Saved data entries:
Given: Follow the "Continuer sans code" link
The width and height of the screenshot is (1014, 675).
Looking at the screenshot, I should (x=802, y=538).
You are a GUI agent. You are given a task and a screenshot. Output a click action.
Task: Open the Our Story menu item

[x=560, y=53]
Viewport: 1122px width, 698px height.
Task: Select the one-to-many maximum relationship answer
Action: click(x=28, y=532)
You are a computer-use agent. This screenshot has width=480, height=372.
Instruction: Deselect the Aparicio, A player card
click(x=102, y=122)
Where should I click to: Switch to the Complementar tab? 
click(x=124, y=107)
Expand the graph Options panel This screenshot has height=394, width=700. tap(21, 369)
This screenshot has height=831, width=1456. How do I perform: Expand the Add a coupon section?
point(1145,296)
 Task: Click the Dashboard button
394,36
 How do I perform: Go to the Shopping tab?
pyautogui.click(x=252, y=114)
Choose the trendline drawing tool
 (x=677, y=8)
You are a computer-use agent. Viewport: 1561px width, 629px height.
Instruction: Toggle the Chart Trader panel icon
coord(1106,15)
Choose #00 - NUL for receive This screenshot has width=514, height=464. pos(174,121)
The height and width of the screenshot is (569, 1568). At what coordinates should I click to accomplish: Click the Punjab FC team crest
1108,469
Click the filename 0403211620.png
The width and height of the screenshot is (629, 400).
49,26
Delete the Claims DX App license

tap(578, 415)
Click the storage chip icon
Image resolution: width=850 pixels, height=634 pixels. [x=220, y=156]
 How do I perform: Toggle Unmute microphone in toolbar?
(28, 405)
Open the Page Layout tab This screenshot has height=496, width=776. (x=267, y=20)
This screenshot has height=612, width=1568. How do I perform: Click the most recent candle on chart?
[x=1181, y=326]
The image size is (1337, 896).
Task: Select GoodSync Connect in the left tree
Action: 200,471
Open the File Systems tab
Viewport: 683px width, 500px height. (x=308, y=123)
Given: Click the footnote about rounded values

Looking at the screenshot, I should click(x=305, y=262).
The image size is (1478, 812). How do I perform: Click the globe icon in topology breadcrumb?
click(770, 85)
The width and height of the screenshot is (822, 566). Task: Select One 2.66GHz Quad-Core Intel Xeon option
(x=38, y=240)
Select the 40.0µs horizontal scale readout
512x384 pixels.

→ **Goal of the exercise**
Begin at the line above that has "You are a computer-use agent. Viewport: 1561px" and stop after the line that has "Open the Page", copying each line exactly and adding nothing else.

→ **Answer for this exercise**
You are a computer-use agent. Viewport: 1561px width, 629px height.
Instruction: Toggle the Chart Trader panel icon
coord(1106,15)
Choose #00 - NUL for receive This screenshot has width=514, height=464. pos(174,121)
The height and width of the screenshot is (569, 1568). At what coordinates should I click to accomplish: Click the Punjab FC team crest
1108,469
Click the filename 0403211620.png
The width and height of the screenshot is (629, 400).
49,26
Delete the Claims DX App license

tap(578, 415)
Click the storage chip icon
Image resolution: width=850 pixels, height=634 pixels. [x=220, y=156]
 How do I perform: Toggle Unmute microphone in toolbar?
(28, 405)
Open the Page Layout tab This screenshot has height=496, width=776. (x=267, y=20)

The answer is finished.